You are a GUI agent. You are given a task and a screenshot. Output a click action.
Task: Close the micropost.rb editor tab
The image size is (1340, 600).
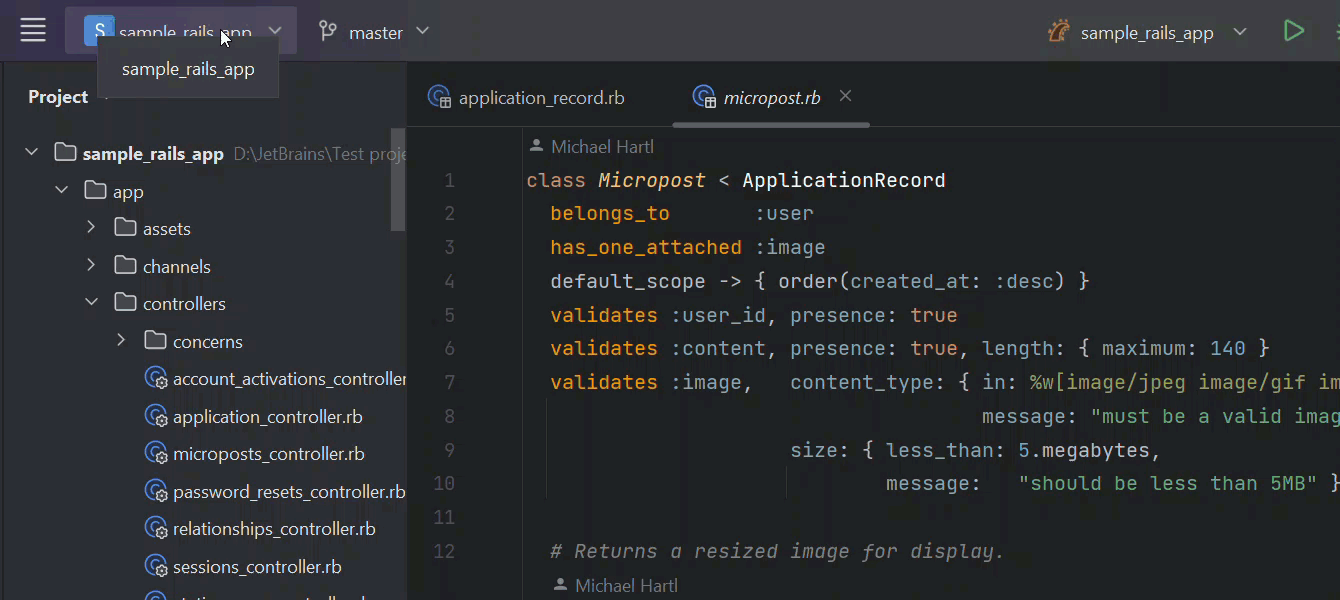tap(846, 96)
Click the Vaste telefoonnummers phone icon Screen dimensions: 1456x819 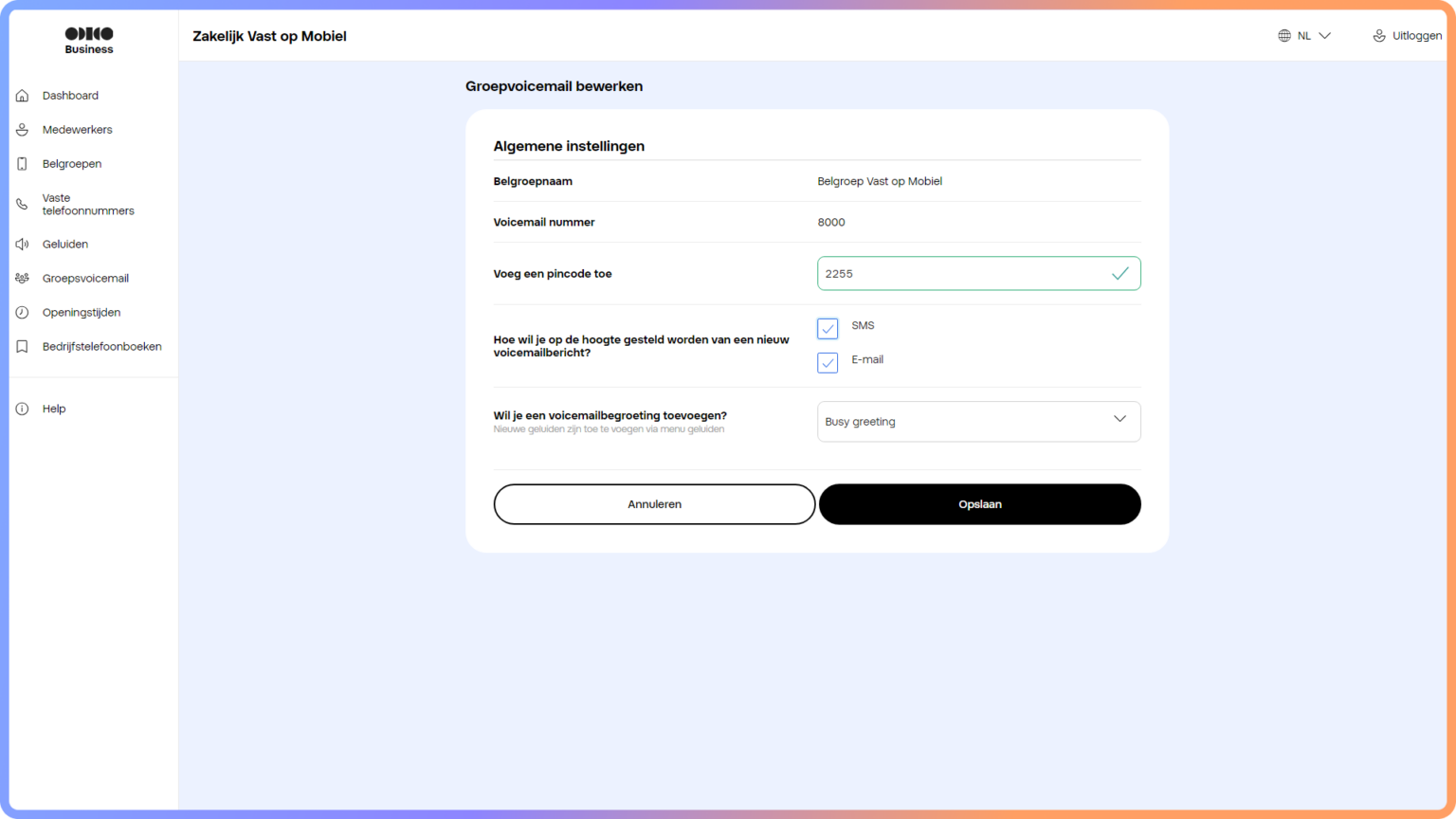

▶ _What you are asked to do_: All of the data must be repeated exactly, except for the pictures.

▶ _Answer to the exercise_:
You are a GUI agent. You are given a task and a screenshot. Output a click action.
Task: Close the micropost.rb editor tab
The image size is (1340, 600).
tap(846, 96)
Click the Vaste telefoonnummers phone icon Screen dimensions: 1456x819 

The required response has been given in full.